*** Data for analysis Section Begins ***

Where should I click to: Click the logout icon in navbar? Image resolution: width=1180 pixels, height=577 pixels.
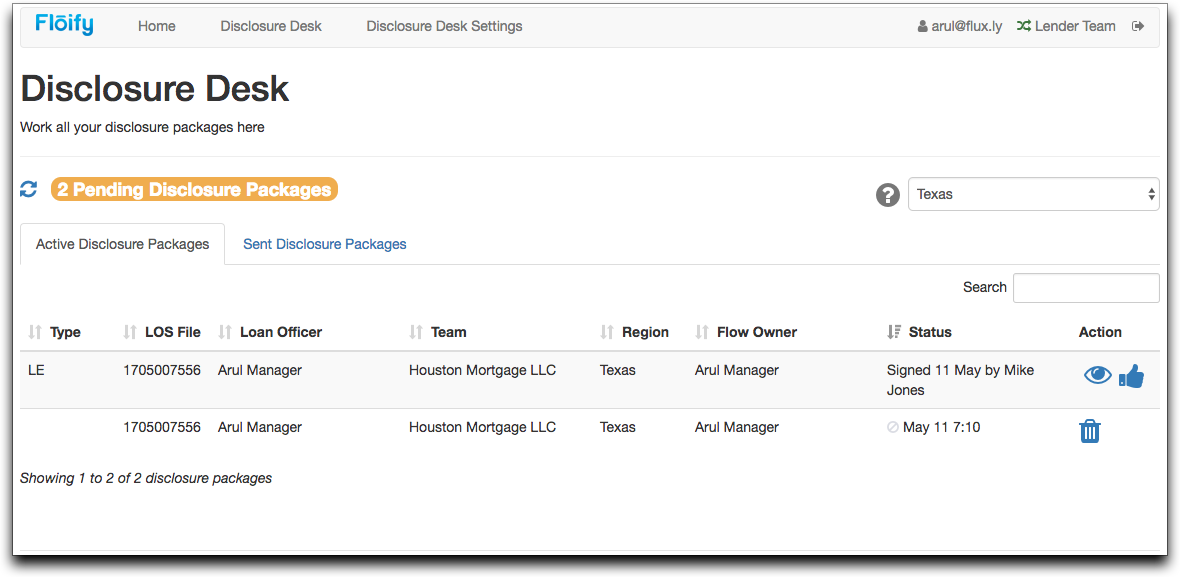point(1138,26)

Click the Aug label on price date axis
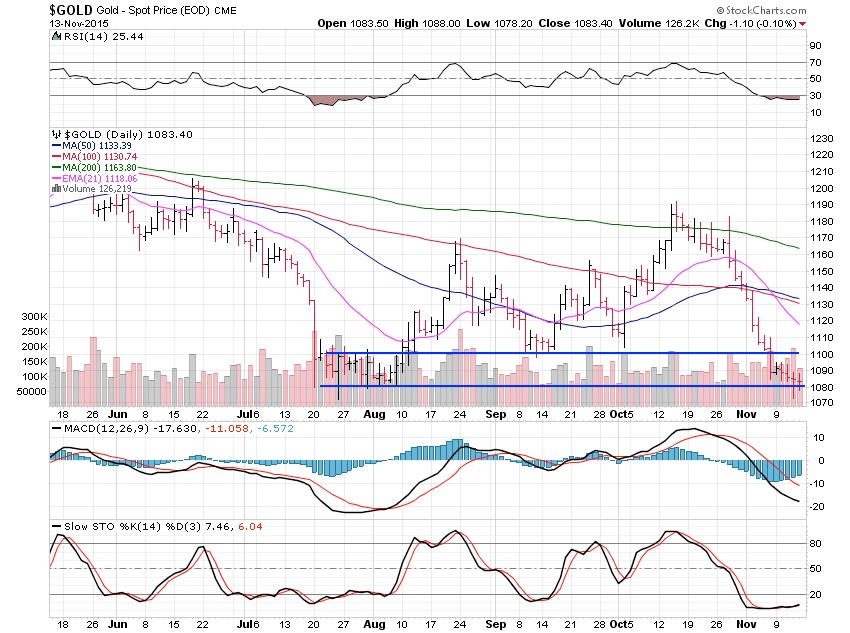(x=374, y=414)
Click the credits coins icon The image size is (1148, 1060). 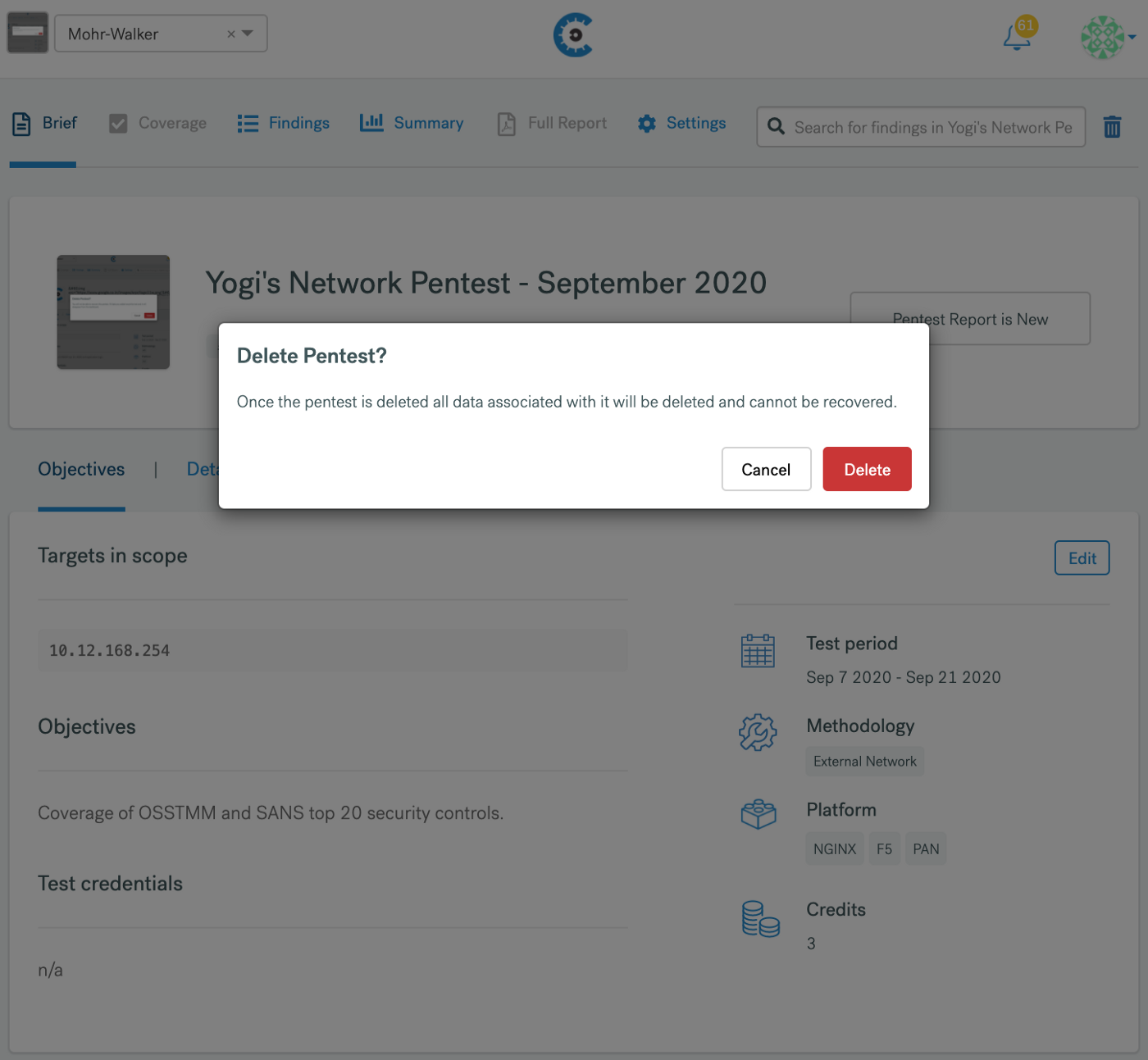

*** Data for analysis Section Ends ***

Problem to work on -> Print the records verbatim, without pictures.

Exercise result ->
Where should I click to: Click the logout icon in navbar? Image resolution: width=1180 pixels, height=577 pixels.
point(1138,26)

Click the Aug label on price date axis
(x=374, y=414)
Click the credits coins icon The image size is (1148, 1060). 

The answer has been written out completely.